On top of that, since the 1970s, there’s been a dramatic increase in Messianic Evangelical faiths, that’s slowly taken hold of Brazil and now has enormous consolidated power over all aspects of society, from media ownership to political representation, which translates in massive wealth to its preachers.
TILL PRAYER (& MACUMBA) DO US APART
Using an appropriately religious expression, they’re ‘all united in faith,’ or something, anything, that will make them believe that devout ardor beats the basic randomness of nature, the one that presides over polls results, pregnancies, and of course, games of football. Somehow, these two forces always collide.
That is, unless there’s corruption, traffic of influence, and downright theft playing a part too. We honestly doubt though that it has any sway over the final stages of a competition of such a magnitude as the World Cup, however hard some may try to imply that it does. Then again, who knows?
But cliches about Brazil’s mysticism and the passion of its people for the game are but a small part of what may determine the result of the match against Germany. For behind it, there are weighty issues of history and a number of incredible odds stacked against and in favor of a win by either side.
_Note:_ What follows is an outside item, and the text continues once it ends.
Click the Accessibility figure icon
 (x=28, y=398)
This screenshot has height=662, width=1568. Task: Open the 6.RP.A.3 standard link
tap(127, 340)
CALLING OUT ALL LUCKY CHARMS
As everybody and the Argentinian Pope know by now, Brazil lost its biggest star, to many, the marquee playmaker by excellence of this competition, held at his home country: Neymar. His fractured vertebra won’t heal until Fall, and he’s out of the World Cup for good.
For a team that was not only relying heavily on his talents through the tournament, but even with them, had been all but hostile to the ‘jogo bonito’ a term invented, you guessed it, in Brazil, that may be the straw that broke, well let’s spare him of one more indignity by invoking yet another soiled metaphor.
Speaking of self delusion, many prefer to believe in a different hyperbolic clutch, a tale of karma and arch of redemption, when the heroes, back against the wall and facing a platoon of ravenous zombies, find the inner strength to fight them all off and save the day at the end.
Unfortunately, hardly any real life stories even resemble or could possibly fit in such airtight prefab mold. The only connection such heart warming, but completely phony, tales may have with the world we all live in is the fight winners and losers do put on, before being assigned to their final, somewhat predetermined, destinies.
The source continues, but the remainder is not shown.